Count the lines in the records below that contain the string "Image" with the same capitalization, and reply with only the number.

---- RECORD LIST

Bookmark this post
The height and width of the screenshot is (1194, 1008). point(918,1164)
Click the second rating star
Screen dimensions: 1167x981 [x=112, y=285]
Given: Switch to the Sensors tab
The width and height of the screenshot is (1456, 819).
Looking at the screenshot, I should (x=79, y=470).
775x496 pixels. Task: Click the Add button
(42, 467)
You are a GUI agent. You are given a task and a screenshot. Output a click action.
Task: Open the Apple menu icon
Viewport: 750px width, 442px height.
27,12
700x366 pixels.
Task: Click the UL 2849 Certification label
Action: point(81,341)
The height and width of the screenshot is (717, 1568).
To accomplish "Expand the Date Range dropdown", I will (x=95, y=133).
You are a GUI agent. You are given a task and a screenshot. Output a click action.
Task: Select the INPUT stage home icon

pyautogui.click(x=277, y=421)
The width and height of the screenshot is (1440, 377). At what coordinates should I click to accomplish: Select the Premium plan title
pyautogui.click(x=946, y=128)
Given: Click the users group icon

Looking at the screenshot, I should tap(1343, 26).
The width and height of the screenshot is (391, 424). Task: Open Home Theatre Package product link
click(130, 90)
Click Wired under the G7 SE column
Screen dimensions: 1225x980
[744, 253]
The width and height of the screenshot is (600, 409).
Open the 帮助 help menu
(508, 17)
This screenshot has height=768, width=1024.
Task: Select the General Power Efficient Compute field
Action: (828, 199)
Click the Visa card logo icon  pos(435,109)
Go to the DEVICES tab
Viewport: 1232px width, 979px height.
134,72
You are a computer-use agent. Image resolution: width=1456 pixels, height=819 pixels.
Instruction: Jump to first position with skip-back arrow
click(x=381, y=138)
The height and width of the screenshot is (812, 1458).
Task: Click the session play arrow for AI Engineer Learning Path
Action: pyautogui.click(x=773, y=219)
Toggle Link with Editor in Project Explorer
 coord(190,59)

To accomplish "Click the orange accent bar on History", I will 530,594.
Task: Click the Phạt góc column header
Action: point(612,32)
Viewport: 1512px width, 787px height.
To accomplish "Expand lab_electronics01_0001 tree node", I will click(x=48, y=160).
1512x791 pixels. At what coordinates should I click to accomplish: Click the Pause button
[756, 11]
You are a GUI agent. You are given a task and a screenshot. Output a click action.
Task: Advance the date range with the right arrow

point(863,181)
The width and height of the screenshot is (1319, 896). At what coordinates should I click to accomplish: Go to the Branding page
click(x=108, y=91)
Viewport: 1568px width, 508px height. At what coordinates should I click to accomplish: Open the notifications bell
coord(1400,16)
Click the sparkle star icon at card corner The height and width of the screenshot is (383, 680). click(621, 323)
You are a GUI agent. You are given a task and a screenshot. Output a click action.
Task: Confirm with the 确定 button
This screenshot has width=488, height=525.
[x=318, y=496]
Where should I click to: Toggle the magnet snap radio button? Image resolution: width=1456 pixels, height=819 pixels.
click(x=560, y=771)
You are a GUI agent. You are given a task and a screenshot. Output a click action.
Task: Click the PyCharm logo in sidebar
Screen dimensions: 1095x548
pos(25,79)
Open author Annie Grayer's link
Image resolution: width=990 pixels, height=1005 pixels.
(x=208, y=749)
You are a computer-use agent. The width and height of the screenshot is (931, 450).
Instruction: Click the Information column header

--------

> **TASK RESPONSE**: 3